Semanas antes de su detención, en noviembre de 2024, pretendía realizar una serie de gestiones con sus propiedades en la metrópoli. "La del Royal va a quedar muy bonita, entonces con una que sea para mí y las demás… que tengo ahí alguna de esas que se pagan y las dan en el 2027, tengo varias".

Una de las lujosas mansiones.

Una de las lujosas mansiones. EL ESPAÑOL

Desde allí, en ese paraíso artificial de oro y petróleo, los narcos españoles estaban logrando gestionar la inigualable cifra de 37 contenedores marítimos contaminados con cocaína.

En total, 58,499 toneladas de droga.

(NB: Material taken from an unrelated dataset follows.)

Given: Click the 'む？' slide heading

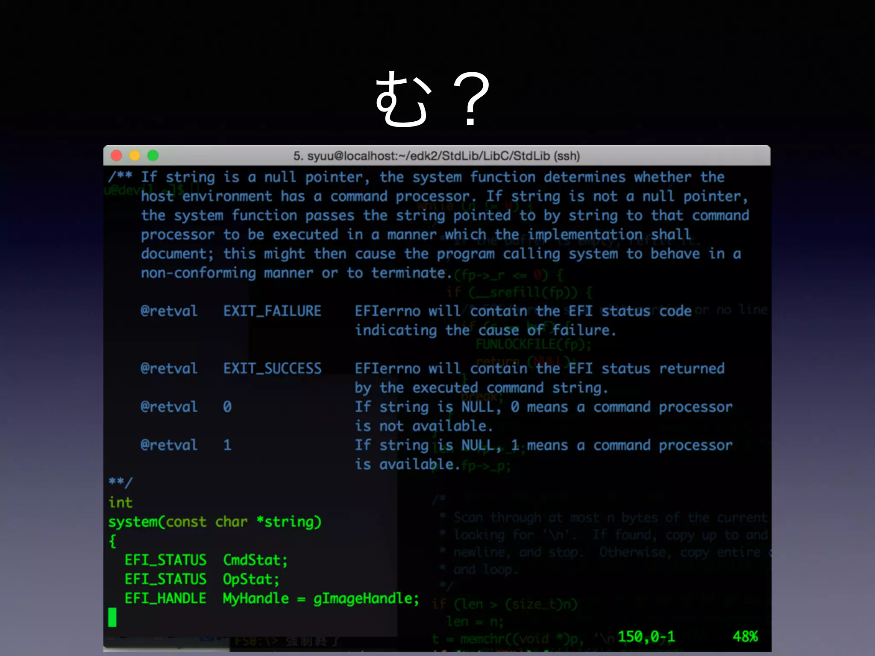Looking at the screenshot, I should point(432,99).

Una cantidad de sustancia estupefaciente cuyo valor en el mercado asciende a más de 2.000 millones de euros.

En ese lugar, explica el sumario, Torán y demás miembros de la trama entrarían en contacto con otros peces gordos, los mayores señores de la droga del mundo.

Uno de ellos era Sean McGovern. El otro es Daniel Kinahan, uno de los representantes de la mafia irlandesa más peligrosa del mundo. Un clan que hizo suya Marbella y la Costa del Sol. Torán aseguraba que también era su amigo.

Lujo

Entre los pocos lujos que se permitía el inspector jefe de la UDEF de Madrid en su discreta vida de policía y narcotraficante, estaba un palco en el Santiago Bernabéu, el estadio del Real Madrid.

El sumario revela lo que pagaba su clan por esa tribuna: 81.000 euros para toda la temporada por nueve asientos, cinco de ellos para el inspector jefe y su familia.

Lo lograron a través de una de las sociedades de la trama, gestionada por uno de los colaboradores de Anodino, también entre los investigados.

No faltaban los relojes de lujo en las muñecas. El 3 de noviembre de 2024, pocos días antes de que la Policía irrumpiera en sus casas en España deteniéndolos a todos, Torán y uno de sus secuaces conversan sobre relojes de alta gama.

El líder de la red indica que ha adquirido un reloj de la marca Patek Philippe del cual únicamente se fabricaron cinco unidades en todo el mundo.

Su socio le dice que tiene los cuatro y le envía una foto en la que se observan cuatro relojes de la marca Patek Philippe. Uno de ellos, señala el capo, "vale dos millones (de euros)".

En las notas de los teléfonos de Torán, la Policía encontró lo que se pagaba al inspector jefe corrupto, que era al final su "principal socio" en la banda dedicada a introducir decenas de toneladas de coca en España.

En esos terminales dejaba constancia de los pagos en efectivo a los otros integrantes de la organización. El inspector jefe de la UDEF era, después de él, el que más dinero recibía por su papel en la organización. Unos 800.000 euros de cada vez.

Las cifras de contenedores, droga y dinero, que van cristalizando conforme avanza la investigación, ponen en evidencia que se trata de uno de los mayores, si no el mayor golpe de la historia contra el tráfico de drogas en España. Y que no ha habido, presuntamente, otro policía tan corrupto como Óscar Sánchez Gil.

Tanto que sus compañeros, los que le investigaron, no le consideraban inspector jefe. Para ellos era un narcotraficante más.